Jobs that Don’t Exist Yet: Art Based on World Economic Forum Predictions

The automation of many of our jobs – even those that have long seemed safe – is fully inevitable at this point. One study predicts that about 38 percent of American jobs will be at high risk of automation by the early 2030s, which is not that far away. We’re asked to trust that future work could be ‘liberating,’ but considering the way corporations tend to operate, it’s not hard to see why the masses are terrified that robots will soon leave us unemployed and unable to provide for ourselves and our families.

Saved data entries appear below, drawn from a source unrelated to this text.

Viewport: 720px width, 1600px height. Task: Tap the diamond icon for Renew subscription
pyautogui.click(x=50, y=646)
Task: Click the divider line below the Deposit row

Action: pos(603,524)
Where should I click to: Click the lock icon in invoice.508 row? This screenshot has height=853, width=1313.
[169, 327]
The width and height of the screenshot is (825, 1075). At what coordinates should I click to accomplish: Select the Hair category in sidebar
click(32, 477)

But at the recent World Economic Forum Annual Meeting in January 2018, experts imagined the kinds of jobs that will be around – and now we have visualizations of what they could look like. In fact, those experts stated that 65% of children in school today will have jobs that don’t currently exist.

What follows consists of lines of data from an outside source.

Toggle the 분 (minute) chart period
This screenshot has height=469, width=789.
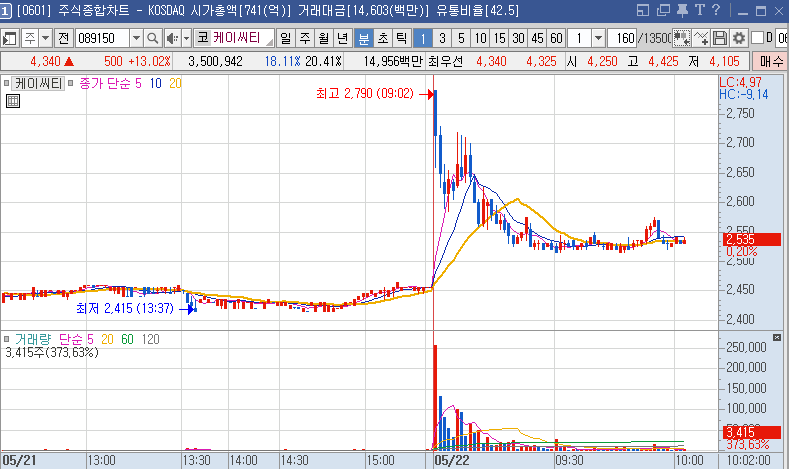pos(364,38)
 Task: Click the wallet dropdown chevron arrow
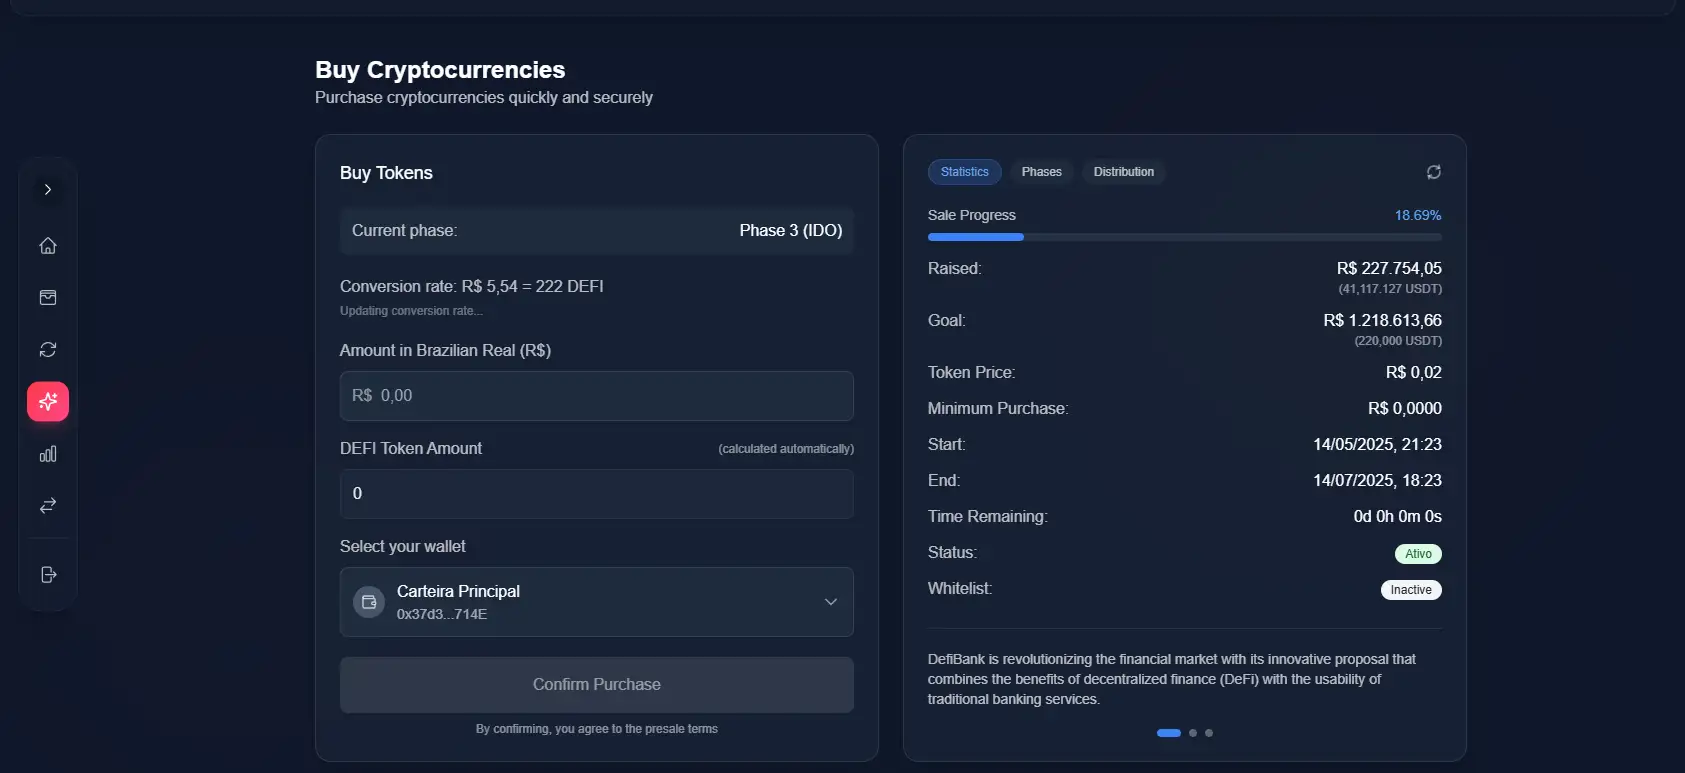tap(830, 602)
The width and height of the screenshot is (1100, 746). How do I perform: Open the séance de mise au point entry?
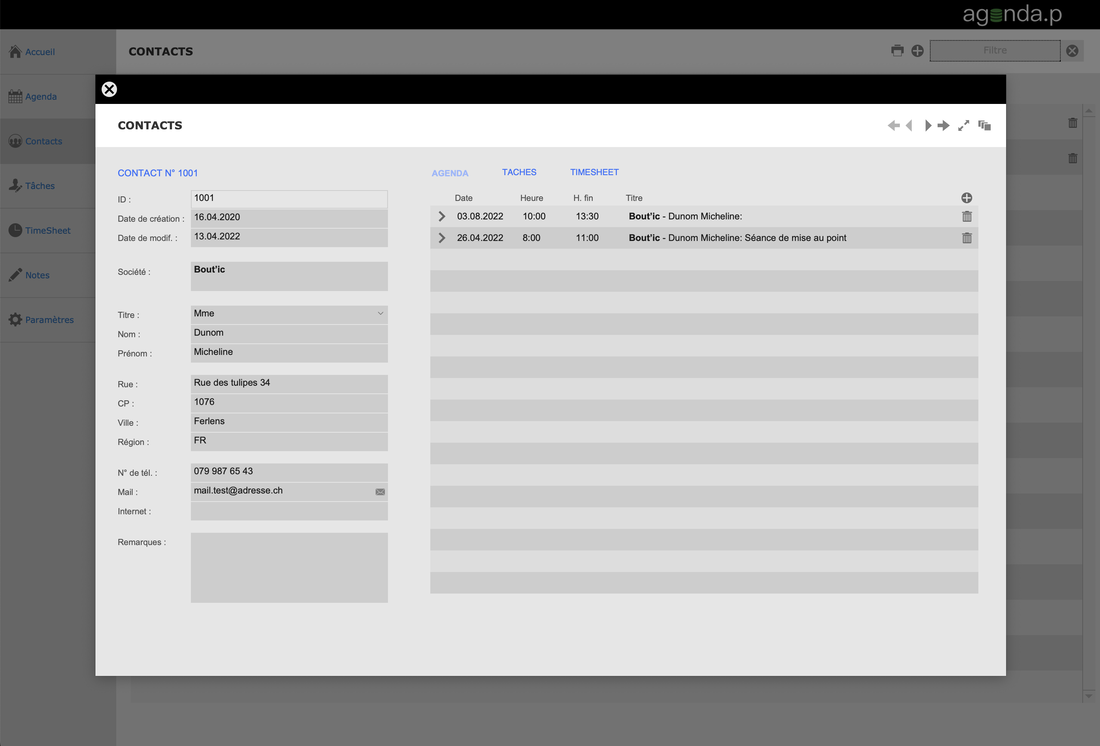(737, 238)
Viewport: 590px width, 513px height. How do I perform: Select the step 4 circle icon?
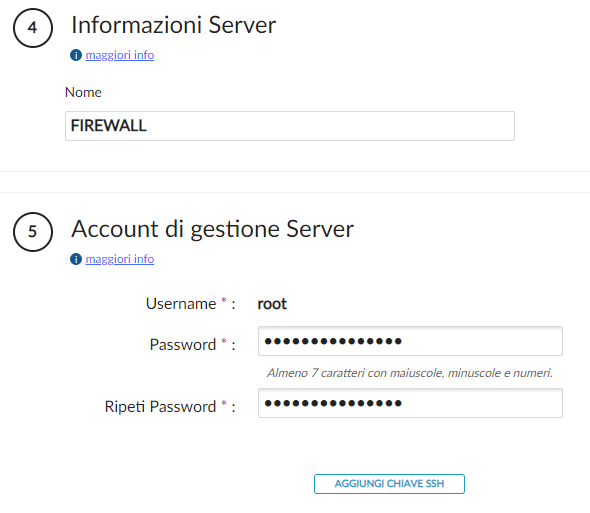(33, 28)

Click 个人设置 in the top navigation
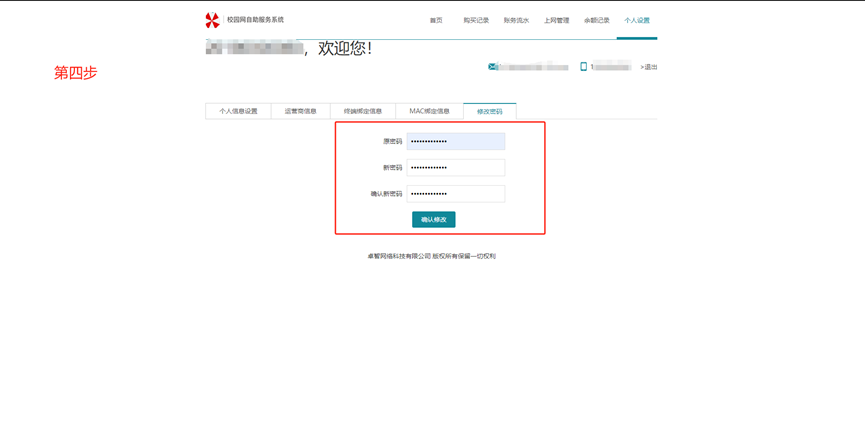tap(637, 21)
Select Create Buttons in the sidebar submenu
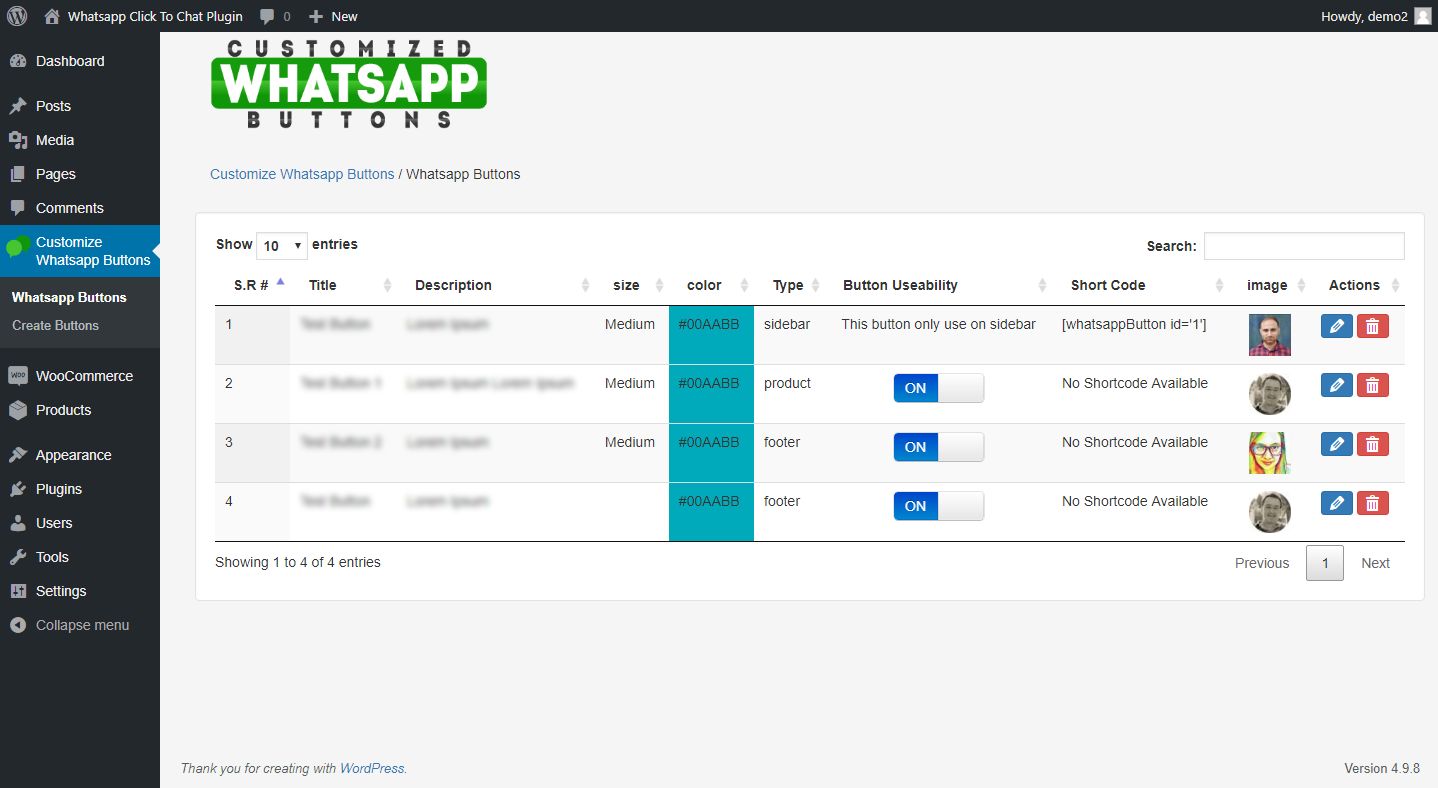1438x788 pixels. tap(55, 325)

In a scene that definitely looks straight out of a sci-fi movie, a worker sits in a glass pod high over a city, overseeing a 3D printer in the midst of building a superstructure. A ‘landfill recycler’ salvages existing materials from landfills to be integrated into new products while sitting atop something that looks like a gigantic vacuum hose. On serene turquoise waters, a ‘blockchain banking engineer’ fine-tunes a floating machine that will give people in remote locations access to secure banking.

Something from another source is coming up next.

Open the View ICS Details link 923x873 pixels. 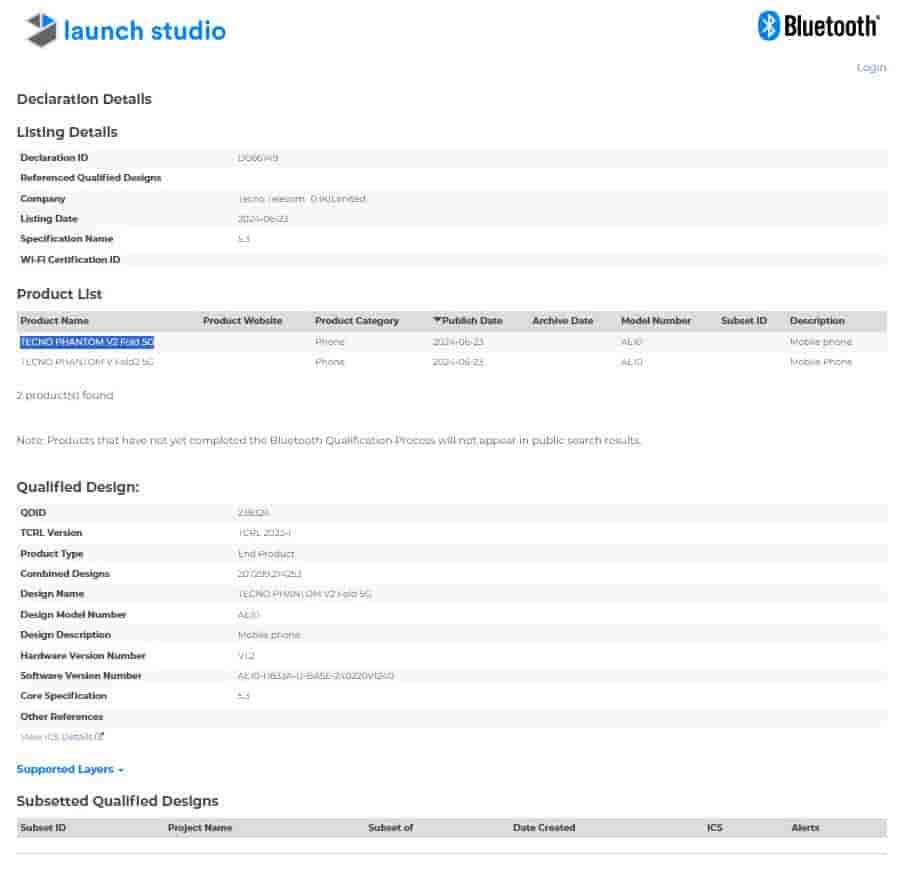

It might be a robot operating on this woman in a rural setting, but he’s got the holographic head of the real surgeon who’s carrying out the procedure from thousands of miles away. A ‘public technology ethicist’ evaluates new technology before it goes live to determine its benefits to the public. And finally, the operator of a 3D scanning machine captures entire historically significant buildings to ensure that even if they’re demolished, they’re preserved in perpetuity.

These illustrations were produced by AKQA London together with Salt and Pepper Creative Studio based on the World Economic Forum panelists’ predictions. Concept artist Florian de Gesincourt created the first sketches, and London retouching studio Happy Finish colored and perfected them. The series was produced in a mere 120 hours in the midst of the forum so attendees could see them. They’re a pretty good reminder that the future is closer than we think.